→ **Request**
Reproduce word for word everything from the line containing "Describe the element" down to the line containing "at that location.", both lines included, and leave out the pictures.

→ **Input material**
§ §
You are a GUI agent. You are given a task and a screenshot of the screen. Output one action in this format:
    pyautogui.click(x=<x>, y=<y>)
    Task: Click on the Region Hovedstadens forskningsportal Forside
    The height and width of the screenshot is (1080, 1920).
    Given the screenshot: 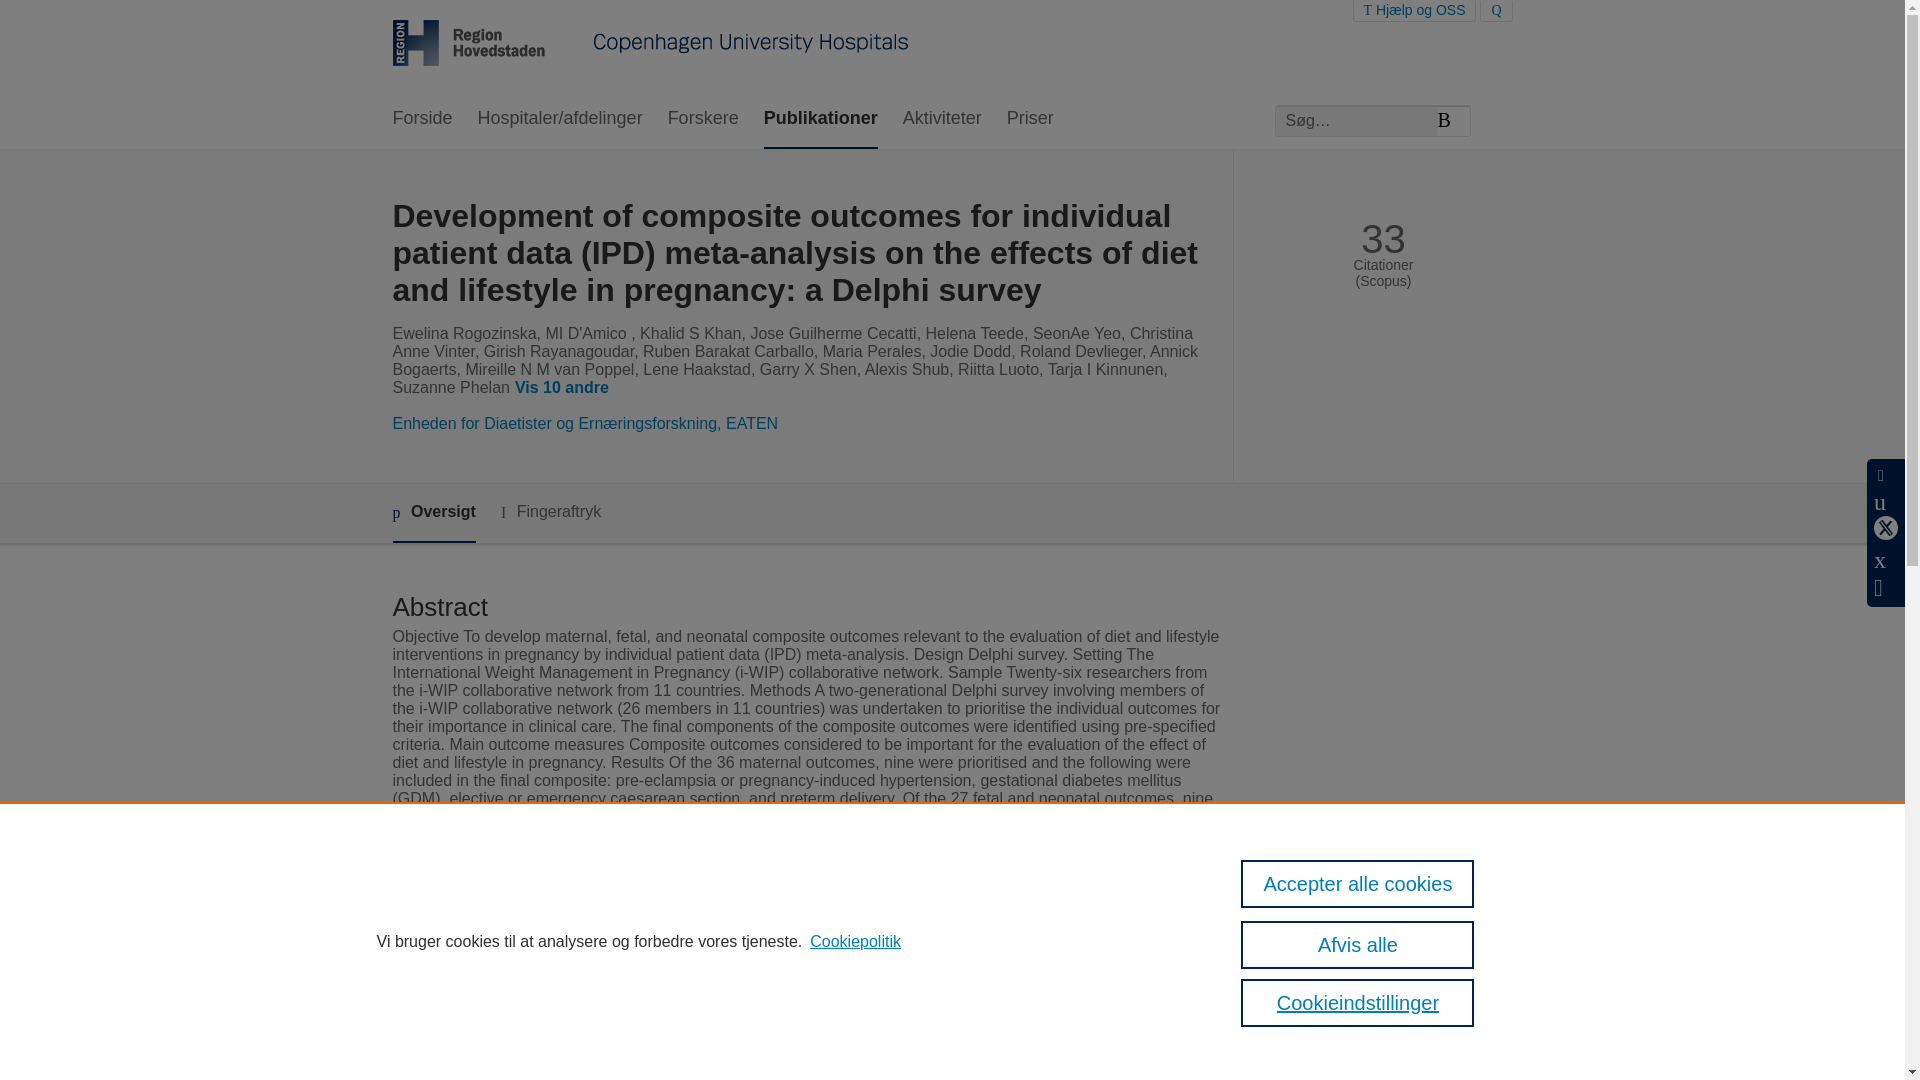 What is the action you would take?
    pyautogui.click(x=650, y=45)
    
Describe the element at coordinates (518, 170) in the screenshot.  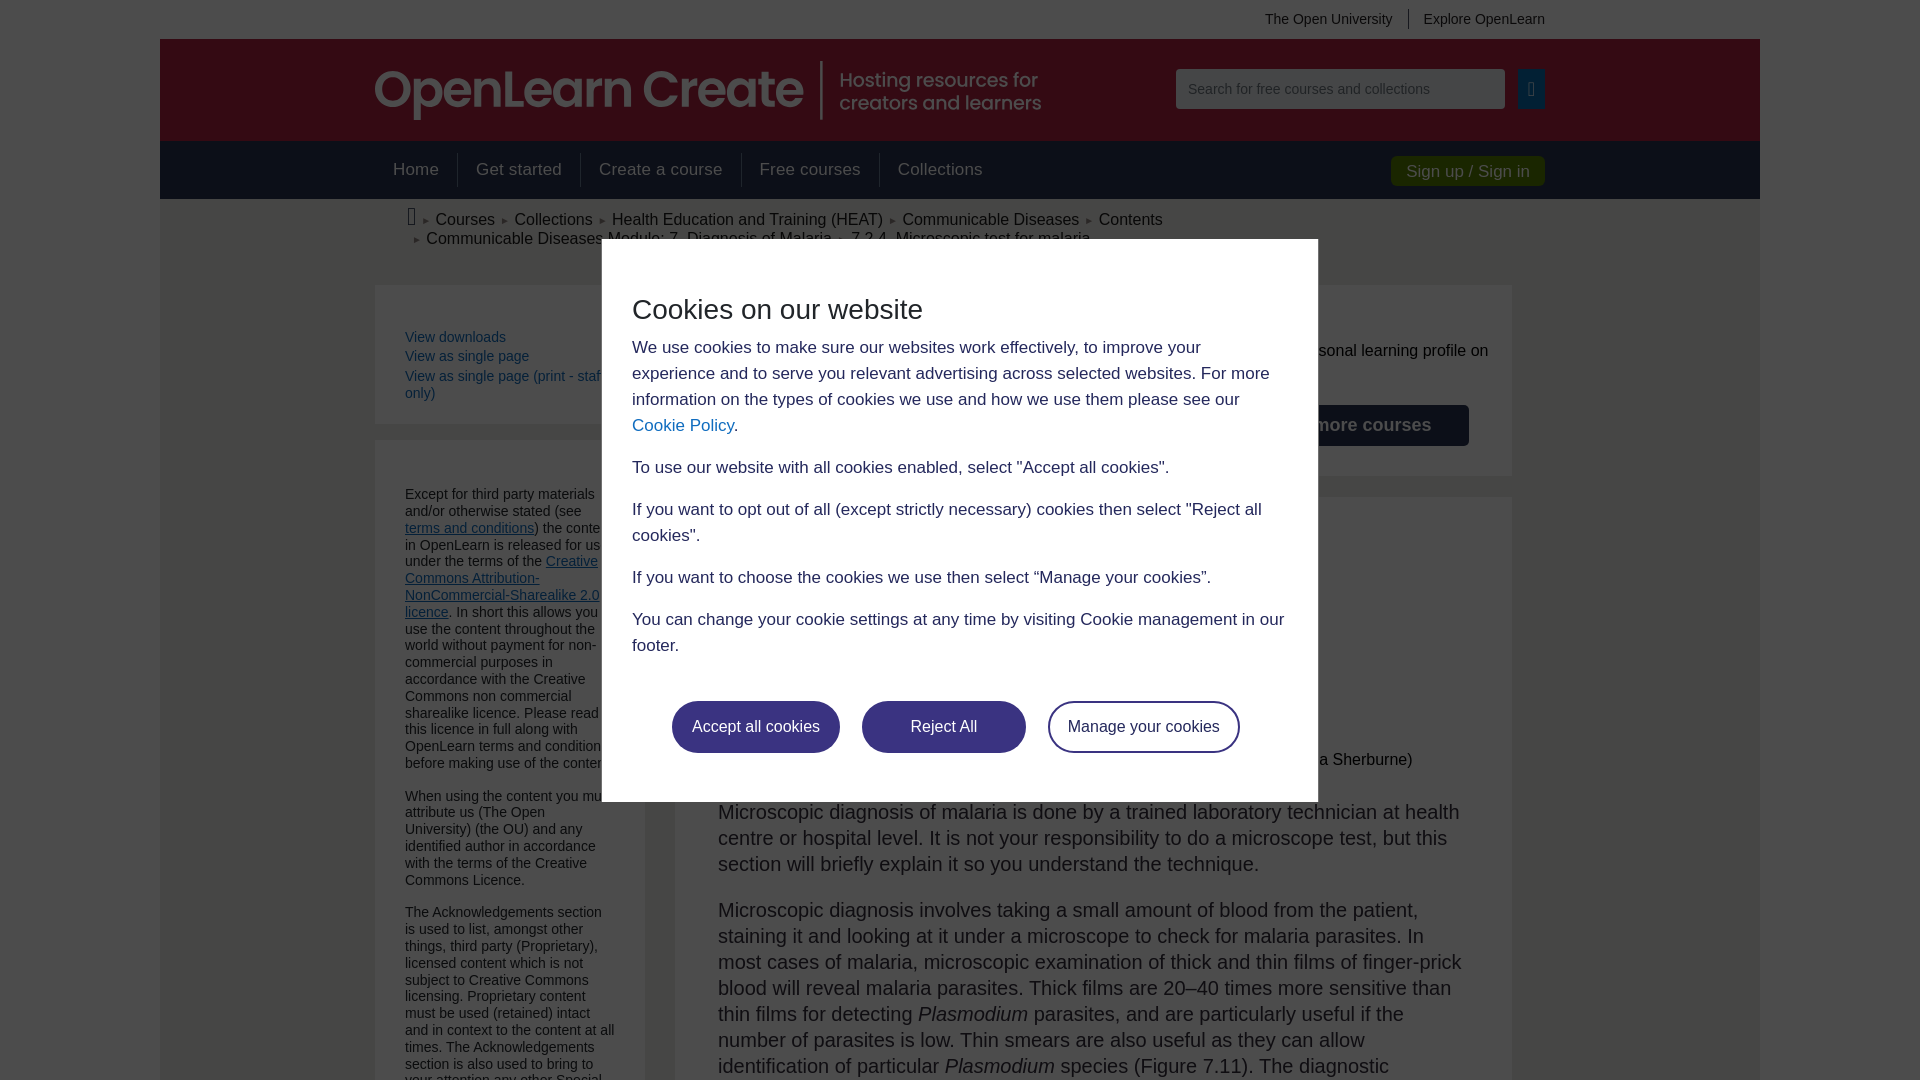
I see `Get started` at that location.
§ §
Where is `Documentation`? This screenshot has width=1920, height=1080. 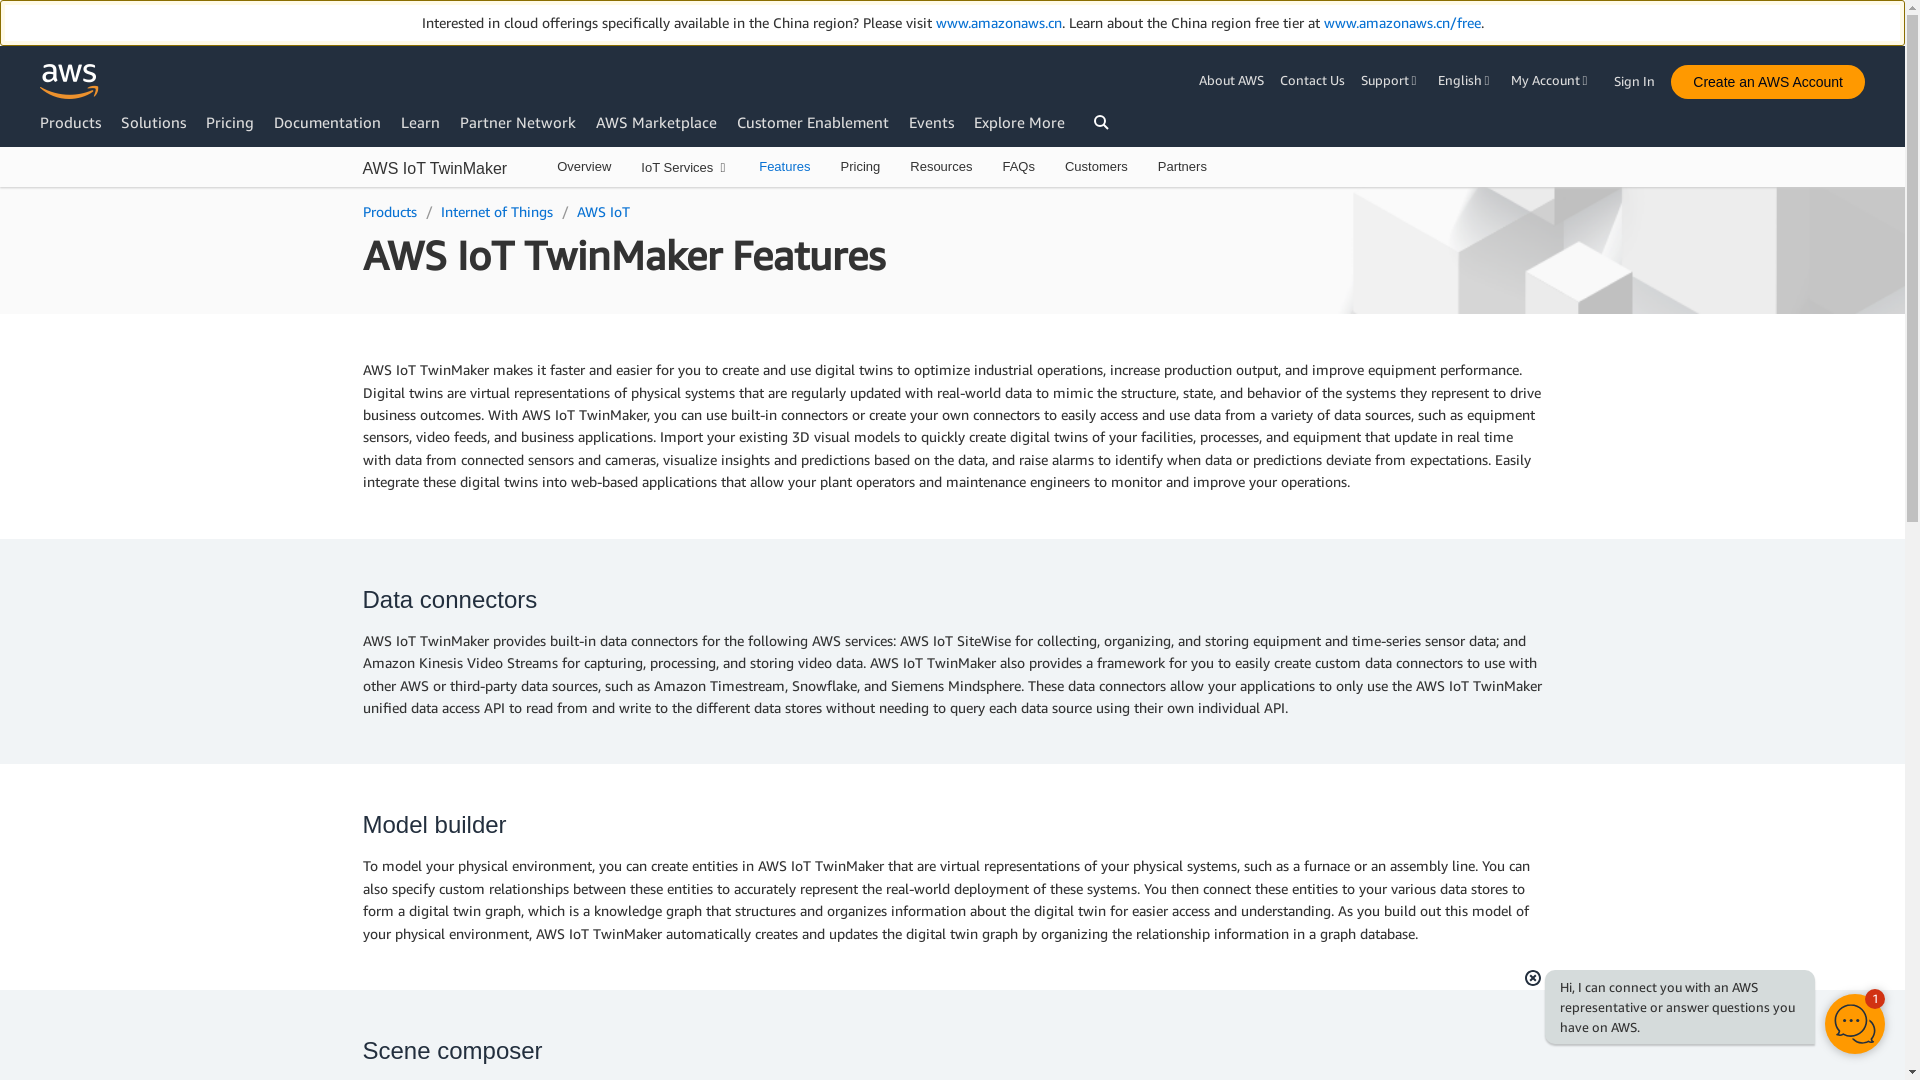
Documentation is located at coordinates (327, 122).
§ §
→ **Answer to this problem**
Describe the element at coordinates (518, 170) in the screenshot.  
I see `Get started` at that location.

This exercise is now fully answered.